Note how it behaves, and what it feels like. It should dig in & not move, or shave some nail off.
If later you try it again & it just slides over the top of your nail, it’s dull.
I sharpen a lot of my own. I have a flycutter, and a surfacing bit (Like a McFly) that I’ve had since the 1970’s. I just keep resharpening them when the get dull.
You can save them up, then send them out to be sharpened. I’m sure there is a break-even point on how many are needed to make it economical.
Consider it a badge of honor… It took me a LONG time before I ever retired a bit because it was dull, rather than retiring it because I did something stupid which resulted in it breaking.
Have yet to break a bit but I’ve come close trying!
Thanks for the guidance. I can compare my older bits to a fresh one using the finger nail test and also like the rough vs finishing bits idea.
Over the years I have sharpened some drill bits but hesitate to even contemplate sharpening end mills or surfacing bits – no need to start flinging metal bits at high speed if I screw things up.
Carbide router bits are good for a long time. Pine is notorious for fuzzing because it is a soft wood. Whenever you cut across the grain it will be worse but even with the grain it will fuzz.
The principal is like petting a cat. When you pet from head to tail the fur stays nice and neat and the cat likes it. When you pet from tail to head the fur is all roughed up and the cat does not like it. That is very much like cutting wood. With the grain it behaves nice but go against the grain it it gets riled up. Grain direction is also important but uncontrollable when using wood in a cnc. Whenever possible cutting with the grain produces the smoothest cuts. When manually routing flat sawn wood the grain is in two directions. One side you are cutting slightly against the grain the the other with the grain. When cutting against the grain the wood fibers are unsupported and tend to fuzz more. Alternately when cutting with the grain the underlying fibers are more supported and you get better results. When cutting across the grain the fibers are unsupported and tend to fuzz more. Pine is a good choice for prototypes but not really a good choice for good work. Pine is soft and the grain structure tends to have wide gaps between the growth rings. Pine grows very fast in the summer months and slowly in the winter resulting in wide soft grain with hard small growth rings in the winter. If you take flat pine board and start sanding and just keep sanding it will soon look like a wash board. The soft growth rings will wear away and the hard part of the growth rings will stay and you get a bumpy surface. So sand pine just enough to get it smooth and no more. So when the surface gets bumpy people think that more sanding will fix it and just the opposite happens.
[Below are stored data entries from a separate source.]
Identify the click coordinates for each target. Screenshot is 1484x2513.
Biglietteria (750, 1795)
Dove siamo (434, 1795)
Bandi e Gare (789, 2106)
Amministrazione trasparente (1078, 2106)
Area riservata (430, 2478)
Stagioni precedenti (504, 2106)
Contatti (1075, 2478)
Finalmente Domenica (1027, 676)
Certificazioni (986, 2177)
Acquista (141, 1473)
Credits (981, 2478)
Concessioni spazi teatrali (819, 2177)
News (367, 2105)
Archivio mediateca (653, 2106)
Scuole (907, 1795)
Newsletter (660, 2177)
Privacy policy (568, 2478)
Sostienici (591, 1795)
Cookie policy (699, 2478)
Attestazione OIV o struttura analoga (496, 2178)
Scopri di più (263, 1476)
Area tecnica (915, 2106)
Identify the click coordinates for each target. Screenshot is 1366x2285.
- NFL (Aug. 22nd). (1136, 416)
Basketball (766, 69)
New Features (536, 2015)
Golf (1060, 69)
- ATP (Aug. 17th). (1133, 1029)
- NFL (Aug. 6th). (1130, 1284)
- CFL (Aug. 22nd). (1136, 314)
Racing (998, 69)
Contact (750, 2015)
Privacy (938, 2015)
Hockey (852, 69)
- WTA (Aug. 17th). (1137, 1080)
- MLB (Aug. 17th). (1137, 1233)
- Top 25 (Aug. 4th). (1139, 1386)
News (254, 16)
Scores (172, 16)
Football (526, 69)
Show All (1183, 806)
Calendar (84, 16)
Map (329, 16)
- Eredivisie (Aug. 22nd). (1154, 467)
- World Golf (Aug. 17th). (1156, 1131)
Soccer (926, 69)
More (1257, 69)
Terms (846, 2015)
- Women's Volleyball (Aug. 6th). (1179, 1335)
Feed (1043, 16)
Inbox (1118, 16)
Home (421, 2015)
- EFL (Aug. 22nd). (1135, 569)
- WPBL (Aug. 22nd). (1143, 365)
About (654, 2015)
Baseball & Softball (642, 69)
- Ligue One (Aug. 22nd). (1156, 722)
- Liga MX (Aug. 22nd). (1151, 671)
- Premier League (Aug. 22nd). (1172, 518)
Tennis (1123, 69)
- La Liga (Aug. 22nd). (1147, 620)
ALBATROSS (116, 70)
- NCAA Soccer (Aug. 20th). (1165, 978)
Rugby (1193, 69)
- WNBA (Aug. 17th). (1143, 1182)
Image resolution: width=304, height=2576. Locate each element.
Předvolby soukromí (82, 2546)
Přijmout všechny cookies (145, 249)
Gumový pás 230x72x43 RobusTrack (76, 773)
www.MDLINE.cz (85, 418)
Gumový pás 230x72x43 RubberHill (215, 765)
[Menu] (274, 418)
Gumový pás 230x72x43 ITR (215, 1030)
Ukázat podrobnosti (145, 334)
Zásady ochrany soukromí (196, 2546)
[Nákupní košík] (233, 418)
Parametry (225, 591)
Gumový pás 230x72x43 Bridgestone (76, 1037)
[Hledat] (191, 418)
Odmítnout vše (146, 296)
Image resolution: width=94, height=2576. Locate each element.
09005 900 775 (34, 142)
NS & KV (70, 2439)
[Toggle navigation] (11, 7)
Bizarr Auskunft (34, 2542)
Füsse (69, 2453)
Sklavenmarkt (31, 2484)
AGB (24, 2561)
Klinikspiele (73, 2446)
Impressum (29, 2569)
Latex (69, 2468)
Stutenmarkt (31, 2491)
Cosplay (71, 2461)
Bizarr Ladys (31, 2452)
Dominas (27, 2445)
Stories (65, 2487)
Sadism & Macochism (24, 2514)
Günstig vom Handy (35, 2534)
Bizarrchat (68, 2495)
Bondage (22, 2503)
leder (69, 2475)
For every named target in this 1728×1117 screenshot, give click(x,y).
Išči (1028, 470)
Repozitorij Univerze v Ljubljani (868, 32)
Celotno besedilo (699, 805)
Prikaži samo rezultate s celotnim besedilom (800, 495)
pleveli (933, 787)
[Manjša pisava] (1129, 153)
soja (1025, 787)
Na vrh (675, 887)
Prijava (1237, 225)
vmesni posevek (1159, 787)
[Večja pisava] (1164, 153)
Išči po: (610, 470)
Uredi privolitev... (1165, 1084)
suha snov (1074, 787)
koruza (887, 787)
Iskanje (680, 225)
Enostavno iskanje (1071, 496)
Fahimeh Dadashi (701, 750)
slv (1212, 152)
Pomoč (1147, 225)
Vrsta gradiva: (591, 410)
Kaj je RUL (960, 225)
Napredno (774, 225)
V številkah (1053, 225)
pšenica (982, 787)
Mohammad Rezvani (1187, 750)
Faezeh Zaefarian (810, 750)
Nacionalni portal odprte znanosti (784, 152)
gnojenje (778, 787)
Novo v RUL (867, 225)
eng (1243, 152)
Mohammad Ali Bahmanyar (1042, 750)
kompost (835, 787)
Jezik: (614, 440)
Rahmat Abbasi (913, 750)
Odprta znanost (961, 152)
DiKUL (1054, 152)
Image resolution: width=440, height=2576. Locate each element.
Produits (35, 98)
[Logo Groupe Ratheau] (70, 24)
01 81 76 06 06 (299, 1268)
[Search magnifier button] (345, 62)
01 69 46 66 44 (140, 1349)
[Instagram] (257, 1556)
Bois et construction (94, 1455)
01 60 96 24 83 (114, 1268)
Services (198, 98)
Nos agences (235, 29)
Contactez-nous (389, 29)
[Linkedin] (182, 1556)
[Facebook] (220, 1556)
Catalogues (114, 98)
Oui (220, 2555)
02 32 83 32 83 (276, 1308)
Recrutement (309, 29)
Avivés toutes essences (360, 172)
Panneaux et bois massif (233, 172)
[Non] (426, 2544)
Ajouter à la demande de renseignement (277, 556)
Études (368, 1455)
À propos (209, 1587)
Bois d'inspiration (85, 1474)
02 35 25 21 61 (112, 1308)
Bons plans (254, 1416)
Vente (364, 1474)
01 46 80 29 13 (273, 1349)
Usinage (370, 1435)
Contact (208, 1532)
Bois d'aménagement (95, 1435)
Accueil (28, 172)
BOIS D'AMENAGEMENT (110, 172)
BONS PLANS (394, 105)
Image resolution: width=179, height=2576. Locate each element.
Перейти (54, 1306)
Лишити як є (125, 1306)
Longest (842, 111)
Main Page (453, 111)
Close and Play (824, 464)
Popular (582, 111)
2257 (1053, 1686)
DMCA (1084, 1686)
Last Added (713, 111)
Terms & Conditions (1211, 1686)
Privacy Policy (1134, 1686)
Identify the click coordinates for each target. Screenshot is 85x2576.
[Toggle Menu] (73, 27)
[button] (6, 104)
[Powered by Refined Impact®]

A carbide bit can be sharp but feel dull because of the build up of pitch and sawdust. So clean the bits by soaking them in a tool cleaner and give them a good brush down with a nylon brush. Do not use brass and definitely not steel brushes. The steel will dull your bit and the brass will rub off on the bit making it feel dull.
Here is a picture of a pine log. You can see the wide lighter color rings and the darker smaller rings. So during the growing season the wood grows fast and is soft. During the winter the tree still grows but very slowly so the dark rings are harder.
You can see that the rings at the center are wider and as the rings go out they get thinner. The tree grows very fast in early life. However the out rings are thinner but bigger so they get smaller. The pine trees grow at about the same rate each year but because the rings bet bigger you see they get smaller but if you add up the volume of each ring they are close to the same. So depending where your board is cut out of the tree you can get harder pine on the outside of a flat sawn board and much softer when cut out of the center. It is a crap shoot when you get a pine board but when ever possible look for rift sawn boards because they will be more stable than the flat sawn boards from the outer edges of the tree. The out areas tend to cup and warp more. Rift sawn means the grain in the end of a board is from 45-90 degrees to the face grain of the board.